Concept of Algorithm

Properties/Characteristics of a good algorithm

For an algorithm to be valid and executable by a computer, it must possess five key properties. These properties ensure the algorithm is reliable, predictable, and effective.

The Five Essential Properties

1. Finiteness (Termination): The algorithm must terminate after a finite number of steps. It cannot run forever.

Why it matters: An infinite loop is useless for solving a problem. The computer must eventually stop and produce a result.

Example: An algorithm to find the smallest number in a list will check each item once and then stop. An algorithm that says "repeat step 2 forever" violates finiteness.

2. Definiteness (Unambiguousness): Each step of the algorithm must be precisely defined and clear. There should be no room for ambiguity or multiple interpretations.

Why it matters: A computer cannot make guesses or assumptions. Every instruction must be exact.
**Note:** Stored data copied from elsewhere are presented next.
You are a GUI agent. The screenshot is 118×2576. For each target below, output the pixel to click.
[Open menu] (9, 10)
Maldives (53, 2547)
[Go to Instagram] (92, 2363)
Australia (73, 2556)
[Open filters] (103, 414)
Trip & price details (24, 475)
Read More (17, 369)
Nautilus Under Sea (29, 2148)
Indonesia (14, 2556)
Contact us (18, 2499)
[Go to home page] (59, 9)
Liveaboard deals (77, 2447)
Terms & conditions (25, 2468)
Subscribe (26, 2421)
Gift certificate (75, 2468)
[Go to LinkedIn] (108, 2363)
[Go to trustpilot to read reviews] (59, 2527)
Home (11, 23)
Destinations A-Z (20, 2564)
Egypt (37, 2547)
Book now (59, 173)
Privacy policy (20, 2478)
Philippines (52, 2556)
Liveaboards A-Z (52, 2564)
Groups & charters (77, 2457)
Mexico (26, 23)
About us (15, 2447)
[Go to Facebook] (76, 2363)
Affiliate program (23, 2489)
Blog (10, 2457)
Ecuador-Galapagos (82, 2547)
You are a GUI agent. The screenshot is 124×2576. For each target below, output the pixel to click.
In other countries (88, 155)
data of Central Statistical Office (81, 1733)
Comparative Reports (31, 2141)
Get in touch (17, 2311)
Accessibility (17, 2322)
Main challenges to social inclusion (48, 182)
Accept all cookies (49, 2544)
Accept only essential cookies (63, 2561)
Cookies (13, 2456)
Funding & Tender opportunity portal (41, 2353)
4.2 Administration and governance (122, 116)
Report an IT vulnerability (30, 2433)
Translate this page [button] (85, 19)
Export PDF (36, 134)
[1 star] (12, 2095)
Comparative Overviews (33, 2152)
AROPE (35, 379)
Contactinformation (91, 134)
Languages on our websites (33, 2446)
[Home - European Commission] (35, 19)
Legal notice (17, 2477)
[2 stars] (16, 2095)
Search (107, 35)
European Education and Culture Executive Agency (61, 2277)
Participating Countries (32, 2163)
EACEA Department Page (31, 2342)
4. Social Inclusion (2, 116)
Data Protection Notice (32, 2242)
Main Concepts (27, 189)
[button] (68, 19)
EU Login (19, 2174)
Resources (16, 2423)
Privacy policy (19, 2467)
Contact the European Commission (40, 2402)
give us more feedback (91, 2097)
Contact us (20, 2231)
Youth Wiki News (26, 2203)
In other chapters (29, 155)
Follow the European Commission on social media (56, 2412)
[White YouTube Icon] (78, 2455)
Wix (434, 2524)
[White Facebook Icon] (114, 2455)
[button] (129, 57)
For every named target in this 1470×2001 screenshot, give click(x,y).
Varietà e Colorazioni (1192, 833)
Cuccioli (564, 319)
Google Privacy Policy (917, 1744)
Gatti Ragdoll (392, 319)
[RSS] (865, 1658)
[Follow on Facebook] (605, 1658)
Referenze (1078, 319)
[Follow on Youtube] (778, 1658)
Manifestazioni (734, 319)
Example: The step "Add a pinch of salt" is ambiguous. A definite step is "Add 5 grams of salt." In programming, this means every statement (like x = y + z) has a single, clear meaning.

3. Input: An algorithm has zero or more well-defined inputs. These are the values supplied to the algorithm before it begins.

Why it matters: Inputs provide the data the algorithm will process. An algorithm without input typically just produces a constant output.

Example: An algorithm for sorting requires an input list of numbers. An algorithm to calculate pi might have no inputs.

4. Output: An algorithm must have one or more well-defined outputs, which have a specified relation to the inputs.

Why it matters: The output is the solution to the problem. An algorithm without an output has not solved anything.

Example: The sorting algorithm must output the sorted list. A search algorithm must output the position of the item or a "not found" message.

5. Effectiveness (Feasibility): Every operation in the algorithm must be basic enough that it can be done exactly and in a finite amount of time. The steps must be "computable."

Why it matters: The algorithm must be practically executable with the available resources.

Example: "Find the largest prime number" is not effective because there is no largest prime the task is infinite. However, "Find the largest prime number less than 100" is effective because the steps (checking divisibility for numbers up to 100) are basic and finite.